Task statement. Find the string "radio" in the data, and copy out each line that has it.

Available data.
________________

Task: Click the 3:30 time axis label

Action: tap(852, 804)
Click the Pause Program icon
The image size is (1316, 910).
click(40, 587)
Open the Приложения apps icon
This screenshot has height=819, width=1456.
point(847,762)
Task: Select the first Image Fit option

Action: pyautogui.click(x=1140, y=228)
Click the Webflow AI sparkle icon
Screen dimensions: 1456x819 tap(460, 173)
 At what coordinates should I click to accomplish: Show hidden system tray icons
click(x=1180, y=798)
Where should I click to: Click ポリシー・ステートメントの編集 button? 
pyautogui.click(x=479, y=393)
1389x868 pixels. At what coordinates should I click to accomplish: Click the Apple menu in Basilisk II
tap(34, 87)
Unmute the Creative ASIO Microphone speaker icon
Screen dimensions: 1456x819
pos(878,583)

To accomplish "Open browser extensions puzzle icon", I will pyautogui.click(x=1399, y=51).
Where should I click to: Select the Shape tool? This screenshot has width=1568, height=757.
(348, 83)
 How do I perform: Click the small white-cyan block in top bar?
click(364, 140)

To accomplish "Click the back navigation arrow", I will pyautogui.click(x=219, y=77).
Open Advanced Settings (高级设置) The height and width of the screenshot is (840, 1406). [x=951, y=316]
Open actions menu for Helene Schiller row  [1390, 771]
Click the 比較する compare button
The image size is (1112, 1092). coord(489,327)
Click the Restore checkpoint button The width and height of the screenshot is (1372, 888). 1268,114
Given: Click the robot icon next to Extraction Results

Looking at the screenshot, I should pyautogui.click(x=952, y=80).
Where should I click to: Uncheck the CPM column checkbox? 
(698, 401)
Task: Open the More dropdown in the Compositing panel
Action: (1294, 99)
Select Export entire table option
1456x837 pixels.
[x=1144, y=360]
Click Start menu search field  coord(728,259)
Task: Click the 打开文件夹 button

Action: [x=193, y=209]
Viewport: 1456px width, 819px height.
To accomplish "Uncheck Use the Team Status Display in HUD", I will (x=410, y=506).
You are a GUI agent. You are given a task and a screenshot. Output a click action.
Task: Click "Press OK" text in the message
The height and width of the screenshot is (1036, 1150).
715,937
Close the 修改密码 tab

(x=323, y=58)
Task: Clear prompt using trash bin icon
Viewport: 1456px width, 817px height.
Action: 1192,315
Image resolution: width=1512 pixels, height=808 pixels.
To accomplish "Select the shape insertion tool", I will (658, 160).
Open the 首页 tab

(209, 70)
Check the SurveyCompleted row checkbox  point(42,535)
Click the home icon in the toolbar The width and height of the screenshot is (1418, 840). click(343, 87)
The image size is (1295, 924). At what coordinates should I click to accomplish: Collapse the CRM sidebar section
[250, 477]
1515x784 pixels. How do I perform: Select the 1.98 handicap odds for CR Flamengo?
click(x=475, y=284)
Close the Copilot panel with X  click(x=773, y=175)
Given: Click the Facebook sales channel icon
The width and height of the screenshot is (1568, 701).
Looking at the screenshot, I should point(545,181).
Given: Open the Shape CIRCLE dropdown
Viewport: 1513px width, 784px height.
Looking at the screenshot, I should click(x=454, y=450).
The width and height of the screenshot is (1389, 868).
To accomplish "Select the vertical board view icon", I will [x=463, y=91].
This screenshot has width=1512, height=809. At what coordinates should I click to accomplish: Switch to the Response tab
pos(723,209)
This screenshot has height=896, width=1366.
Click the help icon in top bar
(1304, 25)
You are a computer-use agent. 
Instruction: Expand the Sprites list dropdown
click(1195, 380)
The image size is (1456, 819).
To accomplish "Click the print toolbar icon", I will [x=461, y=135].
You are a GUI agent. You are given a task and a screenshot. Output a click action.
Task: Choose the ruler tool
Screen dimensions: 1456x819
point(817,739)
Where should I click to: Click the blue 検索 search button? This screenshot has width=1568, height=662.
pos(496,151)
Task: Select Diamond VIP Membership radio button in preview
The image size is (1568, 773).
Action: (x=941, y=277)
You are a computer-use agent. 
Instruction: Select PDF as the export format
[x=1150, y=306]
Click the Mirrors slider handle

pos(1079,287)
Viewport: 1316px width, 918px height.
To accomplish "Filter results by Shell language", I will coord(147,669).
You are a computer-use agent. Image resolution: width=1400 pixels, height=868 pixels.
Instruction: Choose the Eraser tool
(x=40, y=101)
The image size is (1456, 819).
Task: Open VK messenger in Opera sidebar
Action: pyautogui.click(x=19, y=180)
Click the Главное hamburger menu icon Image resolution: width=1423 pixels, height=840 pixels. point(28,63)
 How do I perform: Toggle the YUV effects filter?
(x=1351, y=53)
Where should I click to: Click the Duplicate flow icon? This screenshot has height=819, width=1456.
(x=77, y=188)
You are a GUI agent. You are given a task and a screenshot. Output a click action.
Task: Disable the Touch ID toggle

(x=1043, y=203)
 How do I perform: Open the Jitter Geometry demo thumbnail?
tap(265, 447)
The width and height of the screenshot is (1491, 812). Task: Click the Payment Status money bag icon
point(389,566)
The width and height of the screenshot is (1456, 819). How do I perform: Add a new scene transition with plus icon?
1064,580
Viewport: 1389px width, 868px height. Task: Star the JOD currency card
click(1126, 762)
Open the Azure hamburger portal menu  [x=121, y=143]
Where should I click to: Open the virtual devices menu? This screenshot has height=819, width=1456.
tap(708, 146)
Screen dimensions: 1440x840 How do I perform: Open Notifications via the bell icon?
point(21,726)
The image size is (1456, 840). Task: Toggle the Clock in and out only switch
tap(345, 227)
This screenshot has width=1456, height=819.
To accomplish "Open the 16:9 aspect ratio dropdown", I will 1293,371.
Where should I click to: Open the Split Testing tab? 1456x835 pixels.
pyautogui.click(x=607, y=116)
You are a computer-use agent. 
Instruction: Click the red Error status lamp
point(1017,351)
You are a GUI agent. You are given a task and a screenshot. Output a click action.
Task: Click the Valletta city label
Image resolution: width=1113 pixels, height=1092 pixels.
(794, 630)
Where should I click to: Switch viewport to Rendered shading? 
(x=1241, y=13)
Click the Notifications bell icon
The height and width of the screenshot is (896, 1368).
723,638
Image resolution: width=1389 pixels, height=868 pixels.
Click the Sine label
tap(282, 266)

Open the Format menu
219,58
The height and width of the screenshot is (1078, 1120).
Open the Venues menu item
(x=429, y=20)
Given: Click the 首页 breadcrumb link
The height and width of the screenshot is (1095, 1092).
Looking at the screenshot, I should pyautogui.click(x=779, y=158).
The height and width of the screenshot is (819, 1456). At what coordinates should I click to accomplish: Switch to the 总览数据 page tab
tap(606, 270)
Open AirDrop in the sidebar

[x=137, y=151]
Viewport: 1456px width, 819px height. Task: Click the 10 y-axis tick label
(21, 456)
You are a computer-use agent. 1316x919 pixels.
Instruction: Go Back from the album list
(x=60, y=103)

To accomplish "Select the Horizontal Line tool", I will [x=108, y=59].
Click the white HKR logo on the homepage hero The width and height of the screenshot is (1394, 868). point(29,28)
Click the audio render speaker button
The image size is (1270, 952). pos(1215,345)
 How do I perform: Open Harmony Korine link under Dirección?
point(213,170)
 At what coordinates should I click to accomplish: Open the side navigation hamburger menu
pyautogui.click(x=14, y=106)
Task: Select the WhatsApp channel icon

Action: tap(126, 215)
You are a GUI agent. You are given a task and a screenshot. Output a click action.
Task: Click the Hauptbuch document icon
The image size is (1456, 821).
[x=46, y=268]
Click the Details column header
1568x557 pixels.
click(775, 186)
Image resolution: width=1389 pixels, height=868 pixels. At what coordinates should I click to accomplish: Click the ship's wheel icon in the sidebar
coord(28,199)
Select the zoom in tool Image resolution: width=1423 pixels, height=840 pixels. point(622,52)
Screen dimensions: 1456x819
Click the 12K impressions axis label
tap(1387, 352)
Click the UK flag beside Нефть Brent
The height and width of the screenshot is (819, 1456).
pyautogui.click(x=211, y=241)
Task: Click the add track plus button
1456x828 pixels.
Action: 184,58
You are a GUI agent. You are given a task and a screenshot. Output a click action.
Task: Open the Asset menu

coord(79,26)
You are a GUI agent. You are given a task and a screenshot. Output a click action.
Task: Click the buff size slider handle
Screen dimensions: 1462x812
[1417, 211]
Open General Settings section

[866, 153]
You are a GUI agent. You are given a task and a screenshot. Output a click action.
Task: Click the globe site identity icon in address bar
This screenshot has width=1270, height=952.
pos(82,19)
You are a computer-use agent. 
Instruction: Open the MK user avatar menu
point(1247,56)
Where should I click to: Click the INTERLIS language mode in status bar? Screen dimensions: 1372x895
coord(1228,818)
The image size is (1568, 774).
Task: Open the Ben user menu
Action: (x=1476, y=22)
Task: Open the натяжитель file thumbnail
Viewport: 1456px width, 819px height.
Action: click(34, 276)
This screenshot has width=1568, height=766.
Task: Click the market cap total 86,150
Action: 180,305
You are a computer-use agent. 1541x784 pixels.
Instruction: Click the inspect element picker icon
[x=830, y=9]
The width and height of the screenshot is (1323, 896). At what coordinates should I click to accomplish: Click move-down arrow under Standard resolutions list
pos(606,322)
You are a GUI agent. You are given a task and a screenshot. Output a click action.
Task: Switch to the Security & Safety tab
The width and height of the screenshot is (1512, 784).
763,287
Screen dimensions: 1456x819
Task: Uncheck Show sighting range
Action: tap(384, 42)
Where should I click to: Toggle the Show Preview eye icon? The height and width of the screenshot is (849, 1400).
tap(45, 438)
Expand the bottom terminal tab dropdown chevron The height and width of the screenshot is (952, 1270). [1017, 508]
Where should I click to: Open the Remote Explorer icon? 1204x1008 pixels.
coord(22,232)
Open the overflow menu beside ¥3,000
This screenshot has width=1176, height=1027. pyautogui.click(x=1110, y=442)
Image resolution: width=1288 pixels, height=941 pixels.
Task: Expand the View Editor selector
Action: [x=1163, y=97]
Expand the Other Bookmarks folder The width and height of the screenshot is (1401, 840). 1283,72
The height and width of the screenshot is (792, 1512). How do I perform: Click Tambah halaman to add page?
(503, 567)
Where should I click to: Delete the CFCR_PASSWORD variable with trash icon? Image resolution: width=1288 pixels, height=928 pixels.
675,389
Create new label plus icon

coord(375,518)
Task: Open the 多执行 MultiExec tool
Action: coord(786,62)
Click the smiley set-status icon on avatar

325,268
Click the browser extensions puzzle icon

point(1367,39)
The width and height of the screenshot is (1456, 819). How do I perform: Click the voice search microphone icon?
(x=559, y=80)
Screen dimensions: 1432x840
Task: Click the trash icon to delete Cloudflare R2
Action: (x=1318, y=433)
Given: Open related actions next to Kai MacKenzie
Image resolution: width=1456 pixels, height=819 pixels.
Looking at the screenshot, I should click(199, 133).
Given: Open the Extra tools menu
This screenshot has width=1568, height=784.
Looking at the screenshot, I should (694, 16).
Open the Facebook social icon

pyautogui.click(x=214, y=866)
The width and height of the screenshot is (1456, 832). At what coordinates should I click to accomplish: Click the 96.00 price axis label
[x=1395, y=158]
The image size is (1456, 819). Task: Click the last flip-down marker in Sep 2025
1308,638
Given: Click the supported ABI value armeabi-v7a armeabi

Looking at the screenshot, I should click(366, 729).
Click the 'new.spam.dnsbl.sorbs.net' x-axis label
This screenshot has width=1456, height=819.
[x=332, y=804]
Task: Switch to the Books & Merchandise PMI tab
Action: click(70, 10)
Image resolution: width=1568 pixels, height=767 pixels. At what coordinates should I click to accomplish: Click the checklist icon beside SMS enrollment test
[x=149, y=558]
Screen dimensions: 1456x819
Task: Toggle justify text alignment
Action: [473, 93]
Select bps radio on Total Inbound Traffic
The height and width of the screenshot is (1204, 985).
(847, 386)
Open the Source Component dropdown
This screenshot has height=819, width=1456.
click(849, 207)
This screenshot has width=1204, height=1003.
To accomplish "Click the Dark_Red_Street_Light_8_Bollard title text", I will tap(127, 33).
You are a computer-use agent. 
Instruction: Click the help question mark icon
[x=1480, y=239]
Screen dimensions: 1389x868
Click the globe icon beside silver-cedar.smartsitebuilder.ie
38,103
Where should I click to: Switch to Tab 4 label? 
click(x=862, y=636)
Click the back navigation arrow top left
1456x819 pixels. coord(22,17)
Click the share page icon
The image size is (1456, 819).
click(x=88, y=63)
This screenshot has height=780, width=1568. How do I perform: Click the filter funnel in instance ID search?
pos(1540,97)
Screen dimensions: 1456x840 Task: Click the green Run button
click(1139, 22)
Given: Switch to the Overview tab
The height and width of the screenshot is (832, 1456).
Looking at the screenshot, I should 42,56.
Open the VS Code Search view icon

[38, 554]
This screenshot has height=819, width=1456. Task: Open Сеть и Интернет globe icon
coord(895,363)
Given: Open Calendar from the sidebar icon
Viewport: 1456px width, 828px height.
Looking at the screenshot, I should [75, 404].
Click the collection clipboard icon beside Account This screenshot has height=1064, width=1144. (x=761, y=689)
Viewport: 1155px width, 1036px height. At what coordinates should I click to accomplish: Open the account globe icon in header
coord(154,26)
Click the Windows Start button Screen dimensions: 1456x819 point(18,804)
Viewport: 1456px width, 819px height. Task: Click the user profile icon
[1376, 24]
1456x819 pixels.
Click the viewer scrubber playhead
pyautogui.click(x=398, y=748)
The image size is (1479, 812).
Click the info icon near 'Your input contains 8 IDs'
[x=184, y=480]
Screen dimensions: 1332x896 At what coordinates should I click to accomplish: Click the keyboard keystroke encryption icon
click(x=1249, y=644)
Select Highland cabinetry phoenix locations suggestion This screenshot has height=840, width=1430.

________________

Finished exercise.
Task: Select Diamond VIP Membership radio button in preview
Select bps radio on Total Inbound Traffic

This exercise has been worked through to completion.